──────── Entries provided

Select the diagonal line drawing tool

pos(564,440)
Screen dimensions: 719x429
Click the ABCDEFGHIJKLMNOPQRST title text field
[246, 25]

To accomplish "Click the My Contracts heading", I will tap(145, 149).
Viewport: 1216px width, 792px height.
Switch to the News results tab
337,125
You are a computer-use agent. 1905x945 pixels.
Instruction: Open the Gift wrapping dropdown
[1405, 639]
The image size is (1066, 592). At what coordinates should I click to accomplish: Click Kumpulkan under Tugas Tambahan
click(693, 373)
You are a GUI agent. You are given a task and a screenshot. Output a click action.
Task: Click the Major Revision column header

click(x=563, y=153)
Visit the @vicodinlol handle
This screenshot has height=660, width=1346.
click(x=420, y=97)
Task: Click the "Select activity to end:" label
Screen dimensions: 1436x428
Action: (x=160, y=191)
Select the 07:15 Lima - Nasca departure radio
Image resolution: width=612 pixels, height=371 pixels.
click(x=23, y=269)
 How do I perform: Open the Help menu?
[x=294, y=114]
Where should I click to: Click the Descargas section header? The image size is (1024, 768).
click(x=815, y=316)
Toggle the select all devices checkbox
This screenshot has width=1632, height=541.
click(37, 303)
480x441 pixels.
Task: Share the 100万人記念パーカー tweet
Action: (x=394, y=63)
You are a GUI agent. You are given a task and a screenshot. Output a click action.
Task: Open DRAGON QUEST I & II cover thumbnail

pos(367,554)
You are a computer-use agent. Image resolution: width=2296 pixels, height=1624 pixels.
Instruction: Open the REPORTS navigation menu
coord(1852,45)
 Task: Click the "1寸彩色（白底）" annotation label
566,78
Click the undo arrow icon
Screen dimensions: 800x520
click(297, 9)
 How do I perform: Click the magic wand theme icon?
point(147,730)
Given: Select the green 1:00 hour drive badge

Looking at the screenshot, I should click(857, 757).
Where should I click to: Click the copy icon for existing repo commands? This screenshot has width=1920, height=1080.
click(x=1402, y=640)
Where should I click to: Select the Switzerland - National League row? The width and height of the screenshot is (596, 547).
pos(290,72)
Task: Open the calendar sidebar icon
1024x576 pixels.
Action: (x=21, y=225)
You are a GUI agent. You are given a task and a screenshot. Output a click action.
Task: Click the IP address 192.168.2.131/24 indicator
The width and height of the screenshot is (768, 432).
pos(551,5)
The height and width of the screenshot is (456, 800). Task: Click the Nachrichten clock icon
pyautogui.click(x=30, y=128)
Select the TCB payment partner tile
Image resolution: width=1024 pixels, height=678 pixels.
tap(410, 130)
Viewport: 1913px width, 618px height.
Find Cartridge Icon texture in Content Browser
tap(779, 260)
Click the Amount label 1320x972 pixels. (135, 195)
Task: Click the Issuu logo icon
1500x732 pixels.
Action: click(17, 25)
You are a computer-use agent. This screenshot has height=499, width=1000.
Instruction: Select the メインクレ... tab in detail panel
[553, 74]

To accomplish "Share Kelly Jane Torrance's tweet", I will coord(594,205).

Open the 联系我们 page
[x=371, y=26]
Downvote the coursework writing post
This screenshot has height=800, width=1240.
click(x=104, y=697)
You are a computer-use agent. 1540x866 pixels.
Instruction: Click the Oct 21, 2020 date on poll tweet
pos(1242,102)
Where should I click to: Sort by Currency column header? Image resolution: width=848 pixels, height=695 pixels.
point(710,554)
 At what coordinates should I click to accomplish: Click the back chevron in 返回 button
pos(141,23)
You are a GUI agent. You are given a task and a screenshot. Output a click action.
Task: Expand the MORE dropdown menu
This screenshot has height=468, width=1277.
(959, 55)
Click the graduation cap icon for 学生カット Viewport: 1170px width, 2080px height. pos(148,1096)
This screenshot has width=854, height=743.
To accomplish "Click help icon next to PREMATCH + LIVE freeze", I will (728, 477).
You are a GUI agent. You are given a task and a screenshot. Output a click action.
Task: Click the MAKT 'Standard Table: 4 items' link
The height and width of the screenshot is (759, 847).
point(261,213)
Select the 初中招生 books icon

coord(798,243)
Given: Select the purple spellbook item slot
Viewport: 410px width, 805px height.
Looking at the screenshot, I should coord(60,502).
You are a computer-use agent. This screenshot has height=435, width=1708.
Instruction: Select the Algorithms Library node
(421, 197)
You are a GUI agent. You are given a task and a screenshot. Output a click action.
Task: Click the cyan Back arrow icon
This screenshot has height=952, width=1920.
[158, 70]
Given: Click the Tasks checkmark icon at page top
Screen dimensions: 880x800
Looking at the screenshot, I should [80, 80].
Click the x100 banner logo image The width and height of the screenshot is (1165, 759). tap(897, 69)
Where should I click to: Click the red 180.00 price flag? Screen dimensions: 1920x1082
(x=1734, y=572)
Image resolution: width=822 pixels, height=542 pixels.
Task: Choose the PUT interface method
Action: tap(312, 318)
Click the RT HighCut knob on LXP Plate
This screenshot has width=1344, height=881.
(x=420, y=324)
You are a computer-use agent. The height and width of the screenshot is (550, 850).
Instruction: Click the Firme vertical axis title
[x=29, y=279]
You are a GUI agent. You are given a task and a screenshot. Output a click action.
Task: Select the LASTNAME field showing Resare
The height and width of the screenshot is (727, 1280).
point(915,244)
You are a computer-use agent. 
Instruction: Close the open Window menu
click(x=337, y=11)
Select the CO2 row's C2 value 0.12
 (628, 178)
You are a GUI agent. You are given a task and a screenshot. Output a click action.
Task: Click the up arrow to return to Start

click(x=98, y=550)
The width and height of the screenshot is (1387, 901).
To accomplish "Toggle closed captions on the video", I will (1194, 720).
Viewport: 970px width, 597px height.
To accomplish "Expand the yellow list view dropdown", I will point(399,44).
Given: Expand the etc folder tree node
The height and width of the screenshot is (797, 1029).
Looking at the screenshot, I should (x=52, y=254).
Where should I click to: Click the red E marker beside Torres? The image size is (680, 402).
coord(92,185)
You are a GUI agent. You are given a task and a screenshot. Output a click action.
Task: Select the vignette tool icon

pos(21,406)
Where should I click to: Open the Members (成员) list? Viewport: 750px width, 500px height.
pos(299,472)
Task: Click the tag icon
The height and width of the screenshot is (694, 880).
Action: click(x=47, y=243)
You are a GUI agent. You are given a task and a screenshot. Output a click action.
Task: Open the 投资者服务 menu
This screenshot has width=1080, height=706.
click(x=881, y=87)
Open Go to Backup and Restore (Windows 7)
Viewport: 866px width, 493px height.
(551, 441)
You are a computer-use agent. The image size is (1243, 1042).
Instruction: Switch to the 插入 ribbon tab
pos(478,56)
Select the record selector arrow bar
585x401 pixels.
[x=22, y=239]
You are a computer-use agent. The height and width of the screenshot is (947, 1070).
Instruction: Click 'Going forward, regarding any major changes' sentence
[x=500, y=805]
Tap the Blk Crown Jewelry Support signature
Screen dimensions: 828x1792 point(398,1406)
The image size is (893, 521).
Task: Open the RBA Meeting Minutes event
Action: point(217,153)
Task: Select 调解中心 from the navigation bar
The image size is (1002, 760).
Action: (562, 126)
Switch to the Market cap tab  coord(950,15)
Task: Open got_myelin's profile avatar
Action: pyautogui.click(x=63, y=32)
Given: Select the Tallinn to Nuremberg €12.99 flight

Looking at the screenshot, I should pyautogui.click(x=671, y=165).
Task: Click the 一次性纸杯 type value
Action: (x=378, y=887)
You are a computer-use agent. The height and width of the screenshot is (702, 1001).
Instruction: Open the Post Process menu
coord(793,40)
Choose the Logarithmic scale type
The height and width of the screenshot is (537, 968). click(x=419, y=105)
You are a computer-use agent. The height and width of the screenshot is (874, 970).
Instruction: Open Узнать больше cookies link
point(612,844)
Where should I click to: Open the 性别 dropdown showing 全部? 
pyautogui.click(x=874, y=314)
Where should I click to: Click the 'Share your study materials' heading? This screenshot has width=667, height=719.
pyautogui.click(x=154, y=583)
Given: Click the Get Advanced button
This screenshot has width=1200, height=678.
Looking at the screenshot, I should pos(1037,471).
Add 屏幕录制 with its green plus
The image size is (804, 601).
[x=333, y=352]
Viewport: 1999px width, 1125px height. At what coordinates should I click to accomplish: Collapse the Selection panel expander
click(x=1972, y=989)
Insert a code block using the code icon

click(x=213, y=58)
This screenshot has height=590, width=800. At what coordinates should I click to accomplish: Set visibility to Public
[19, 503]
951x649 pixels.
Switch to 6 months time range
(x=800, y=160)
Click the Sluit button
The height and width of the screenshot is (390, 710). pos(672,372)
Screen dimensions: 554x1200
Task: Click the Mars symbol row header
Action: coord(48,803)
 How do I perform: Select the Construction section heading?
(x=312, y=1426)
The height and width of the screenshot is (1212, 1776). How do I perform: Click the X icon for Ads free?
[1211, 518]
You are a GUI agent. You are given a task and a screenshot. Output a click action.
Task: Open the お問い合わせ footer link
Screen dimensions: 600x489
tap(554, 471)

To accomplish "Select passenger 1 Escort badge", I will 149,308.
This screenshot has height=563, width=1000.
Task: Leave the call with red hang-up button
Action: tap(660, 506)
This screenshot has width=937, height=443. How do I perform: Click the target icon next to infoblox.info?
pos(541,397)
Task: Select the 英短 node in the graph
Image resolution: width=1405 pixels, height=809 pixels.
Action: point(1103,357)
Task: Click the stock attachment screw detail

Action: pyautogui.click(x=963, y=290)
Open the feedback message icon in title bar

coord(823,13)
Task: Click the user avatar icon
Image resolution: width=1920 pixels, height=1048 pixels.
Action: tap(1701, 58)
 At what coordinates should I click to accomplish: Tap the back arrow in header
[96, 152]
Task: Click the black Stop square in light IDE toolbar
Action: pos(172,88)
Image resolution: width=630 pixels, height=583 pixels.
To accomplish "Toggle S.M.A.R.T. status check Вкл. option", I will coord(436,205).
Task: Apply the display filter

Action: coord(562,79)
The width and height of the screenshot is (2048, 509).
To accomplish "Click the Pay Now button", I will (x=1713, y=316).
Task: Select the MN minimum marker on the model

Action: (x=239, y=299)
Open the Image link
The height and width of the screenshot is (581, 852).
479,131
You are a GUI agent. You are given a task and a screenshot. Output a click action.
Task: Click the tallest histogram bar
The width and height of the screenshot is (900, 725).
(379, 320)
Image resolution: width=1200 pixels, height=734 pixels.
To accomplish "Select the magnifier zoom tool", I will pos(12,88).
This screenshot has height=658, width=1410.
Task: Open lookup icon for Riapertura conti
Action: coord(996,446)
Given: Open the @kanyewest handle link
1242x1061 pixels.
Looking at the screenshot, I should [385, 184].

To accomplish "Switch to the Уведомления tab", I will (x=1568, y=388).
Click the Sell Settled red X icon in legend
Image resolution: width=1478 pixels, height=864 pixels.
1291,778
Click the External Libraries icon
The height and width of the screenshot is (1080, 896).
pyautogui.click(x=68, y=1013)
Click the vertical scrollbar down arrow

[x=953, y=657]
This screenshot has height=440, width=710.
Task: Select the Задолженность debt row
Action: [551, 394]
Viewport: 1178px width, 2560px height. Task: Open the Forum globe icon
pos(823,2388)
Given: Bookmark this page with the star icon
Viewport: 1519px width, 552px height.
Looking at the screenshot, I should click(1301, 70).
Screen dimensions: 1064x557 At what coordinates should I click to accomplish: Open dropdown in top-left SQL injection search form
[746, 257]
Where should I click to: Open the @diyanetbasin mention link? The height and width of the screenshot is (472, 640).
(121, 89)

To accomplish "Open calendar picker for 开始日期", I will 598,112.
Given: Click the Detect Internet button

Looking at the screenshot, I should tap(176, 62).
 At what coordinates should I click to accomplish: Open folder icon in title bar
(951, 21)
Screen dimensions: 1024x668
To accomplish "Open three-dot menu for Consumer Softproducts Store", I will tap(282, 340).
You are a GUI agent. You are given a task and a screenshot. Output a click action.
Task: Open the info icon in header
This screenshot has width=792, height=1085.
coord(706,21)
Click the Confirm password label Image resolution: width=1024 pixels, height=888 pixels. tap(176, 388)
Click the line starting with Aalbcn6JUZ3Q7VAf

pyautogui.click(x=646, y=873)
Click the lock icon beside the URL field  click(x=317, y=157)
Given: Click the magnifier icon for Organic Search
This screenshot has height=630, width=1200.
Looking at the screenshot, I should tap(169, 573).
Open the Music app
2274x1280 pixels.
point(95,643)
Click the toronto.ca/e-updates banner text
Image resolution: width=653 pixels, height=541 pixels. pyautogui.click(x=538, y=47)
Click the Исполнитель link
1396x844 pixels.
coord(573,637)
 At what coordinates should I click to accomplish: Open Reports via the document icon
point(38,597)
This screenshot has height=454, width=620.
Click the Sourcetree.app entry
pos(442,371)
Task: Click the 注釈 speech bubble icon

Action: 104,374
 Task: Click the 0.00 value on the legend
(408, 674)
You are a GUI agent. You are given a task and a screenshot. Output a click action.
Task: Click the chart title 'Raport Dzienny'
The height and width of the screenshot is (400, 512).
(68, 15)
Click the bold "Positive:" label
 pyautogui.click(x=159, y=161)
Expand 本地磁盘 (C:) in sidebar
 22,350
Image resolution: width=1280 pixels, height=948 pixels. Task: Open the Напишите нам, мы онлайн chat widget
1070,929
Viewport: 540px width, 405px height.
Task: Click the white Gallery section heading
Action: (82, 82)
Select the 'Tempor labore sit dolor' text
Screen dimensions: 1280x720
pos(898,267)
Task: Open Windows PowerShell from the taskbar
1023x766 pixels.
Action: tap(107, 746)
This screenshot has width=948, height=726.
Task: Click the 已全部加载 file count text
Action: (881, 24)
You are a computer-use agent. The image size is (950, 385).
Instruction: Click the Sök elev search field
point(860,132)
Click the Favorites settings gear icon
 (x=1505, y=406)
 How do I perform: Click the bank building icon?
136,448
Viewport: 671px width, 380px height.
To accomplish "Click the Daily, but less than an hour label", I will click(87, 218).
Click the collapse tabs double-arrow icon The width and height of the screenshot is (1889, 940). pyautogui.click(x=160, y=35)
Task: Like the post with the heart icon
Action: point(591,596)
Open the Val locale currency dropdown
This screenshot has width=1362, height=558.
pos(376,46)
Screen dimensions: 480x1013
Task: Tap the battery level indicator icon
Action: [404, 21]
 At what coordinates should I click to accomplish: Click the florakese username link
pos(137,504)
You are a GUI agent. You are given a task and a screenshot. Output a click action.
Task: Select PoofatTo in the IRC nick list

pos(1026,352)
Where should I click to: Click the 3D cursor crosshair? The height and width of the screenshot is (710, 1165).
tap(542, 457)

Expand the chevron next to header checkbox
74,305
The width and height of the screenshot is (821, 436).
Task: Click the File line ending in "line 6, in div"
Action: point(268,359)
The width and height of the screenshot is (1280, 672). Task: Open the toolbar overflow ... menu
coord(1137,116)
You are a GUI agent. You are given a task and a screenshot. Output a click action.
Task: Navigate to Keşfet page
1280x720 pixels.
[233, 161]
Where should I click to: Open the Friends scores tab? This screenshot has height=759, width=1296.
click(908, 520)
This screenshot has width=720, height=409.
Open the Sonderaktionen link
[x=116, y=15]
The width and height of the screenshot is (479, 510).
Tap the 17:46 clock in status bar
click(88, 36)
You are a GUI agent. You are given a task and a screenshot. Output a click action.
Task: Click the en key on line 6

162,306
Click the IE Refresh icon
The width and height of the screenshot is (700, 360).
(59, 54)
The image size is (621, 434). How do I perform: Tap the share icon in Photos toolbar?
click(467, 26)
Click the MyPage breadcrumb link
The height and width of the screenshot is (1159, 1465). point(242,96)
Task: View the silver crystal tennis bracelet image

────────────────

*Exercise goal*. All that is wanted is the stretch of lines above from the one containing "This screenshot has width=792, height=1085." through the one containing "Given: Click the magnifier", duplicated exactly.

*Solution to this problem*.
This screenshot has width=792, height=1085.
coord(706,21)
Click the Confirm password label Image resolution: width=1024 pixels, height=888 pixels. tap(176, 388)
Click the line starting with Aalbcn6JUZ3Q7VAf

pyautogui.click(x=646, y=873)
Click the lock icon beside the URL field  click(x=317, y=157)
Given: Click the magnifier icon for Organic Search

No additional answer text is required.